I landed hard on my feet but was able to absorb enough of the force to avoid broken bones. From the window above, Jerry leaned out and bellowed, “You’re going to be very sorry for the decision you made.” He then turned from the window and disappeared. It was only a matter of seconds before he would be out of my apartment and around to this side of the building. I balled my fists and shook them when I remembered that the keys to my car still lay somewhere in my apartment. I ran toward the other side of the street and saw that the Shaunders’ Warehouse delivery van was still sitting there and was running. There was no one in the driver’s seat, so I assumed it must be the intruder’s vehicle. He obviously was lying about putting me in a trunk, and my instincts told me he had planned to kill me and needed a quick getaway.

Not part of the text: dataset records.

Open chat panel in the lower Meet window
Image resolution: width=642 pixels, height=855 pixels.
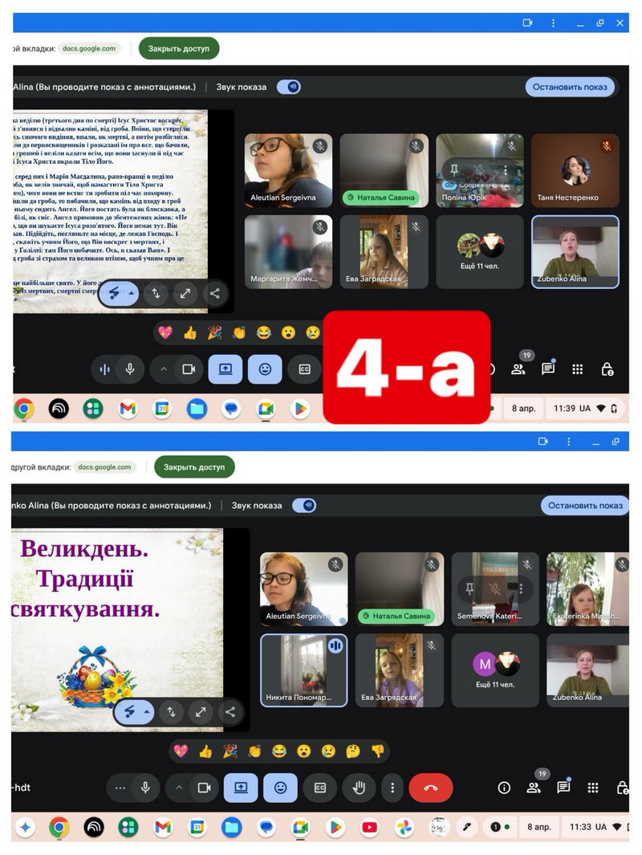(x=563, y=788)
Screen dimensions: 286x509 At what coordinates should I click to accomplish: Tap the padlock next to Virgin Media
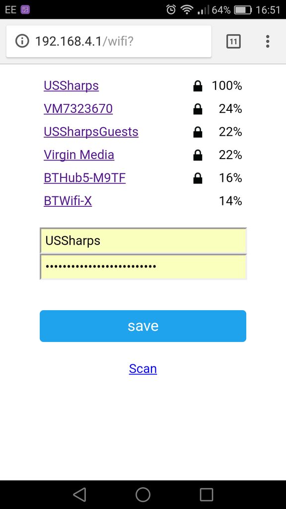tap(197, 155)
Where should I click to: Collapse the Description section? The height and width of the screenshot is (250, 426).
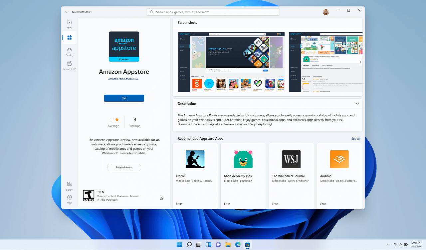(357, 104)
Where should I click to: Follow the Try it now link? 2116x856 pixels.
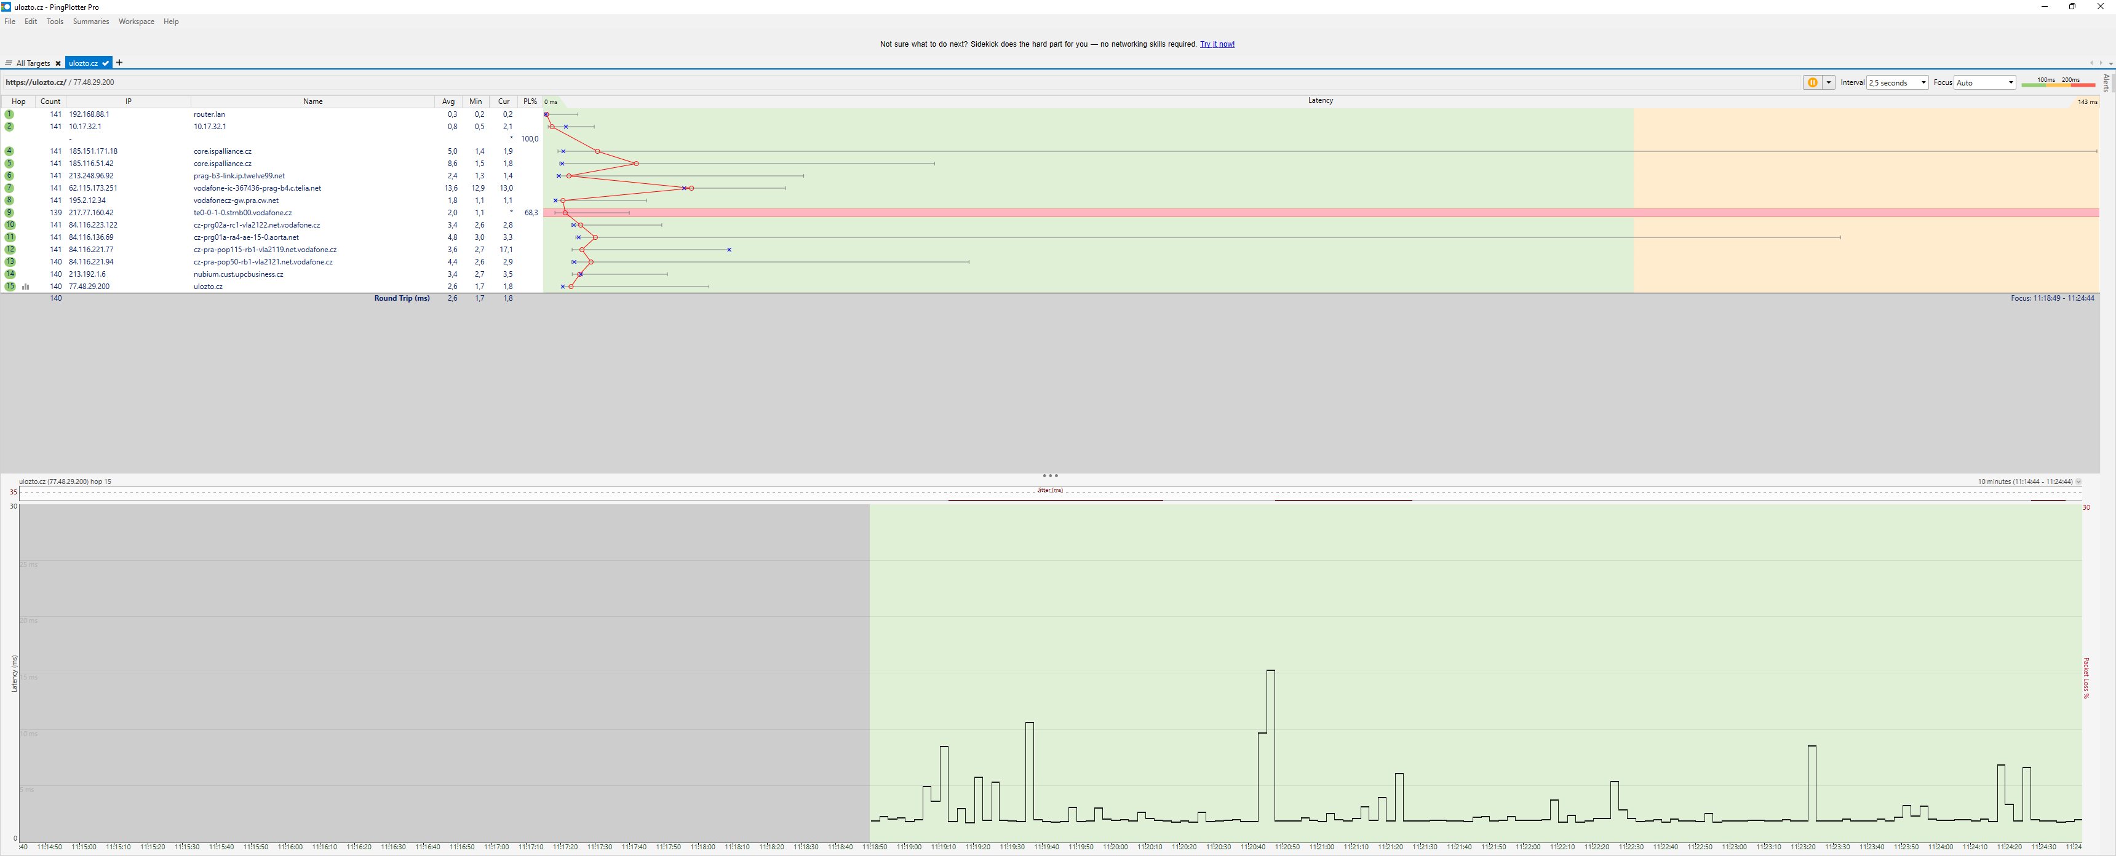(1217, 44)
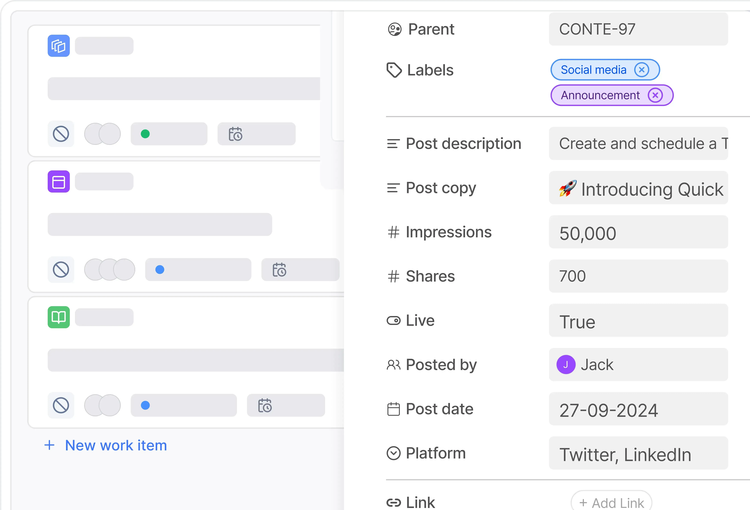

I raced to the van, hopped into the driver’s seat, and put it into drive. As soon as I stepped on the gas, Jerry opened the door and tried to pull me out. I mashed the pedal to the floor, and the large man lost his grip on the door handle as the van lurched forward.
At the police station, the officers were finishing up their interview with me. A new officer walked into the interview room carrying the clay pot I had purchased earlier. He placed it onto the table. “Here it is.” He waved a white envelope in the air. “This is what the thieves stole.”
I squinted at him and raised an eyebrow. “What is it?”
He chuckled and placed it in his pocket. “I wish I could tell ya, kid, I really do.” He shrugged his shoulders. “Don’t worry about it. You’re safe now, and that’s all that matters.”
I placed my hands on the table and stood up. “Seriously? After everything I’ve been through, I don’t get to know what I was almost murdered for?”
He winked at me and left the room. The two officers sitting across the table from me looked after him until the door clicked back into place. The smaller female officer, Officer Mandace, placed her hand on top of mine. “Listen. We need to take care of the rest of the paperwork, and then we’ll get you finished up here. You just sit tight. We’ll be right back.”
"What about the guy who tried to kill me?"
The female officer shook her head at me. "Sorry." She placed her hand on my shoulder. "Don't worry, we'll find him soon enough." She smiled at me as if that was supposed to ease my worries, and they stood up and left me alone in the small, windowless room. I turned the flowerpot on its side and looked inside. The remnants of the product tag hung loose from where the officers had ripped the envelope out from under it. I stood the pot back up on the table and then shoved it to the floor, where it shattered into pieces.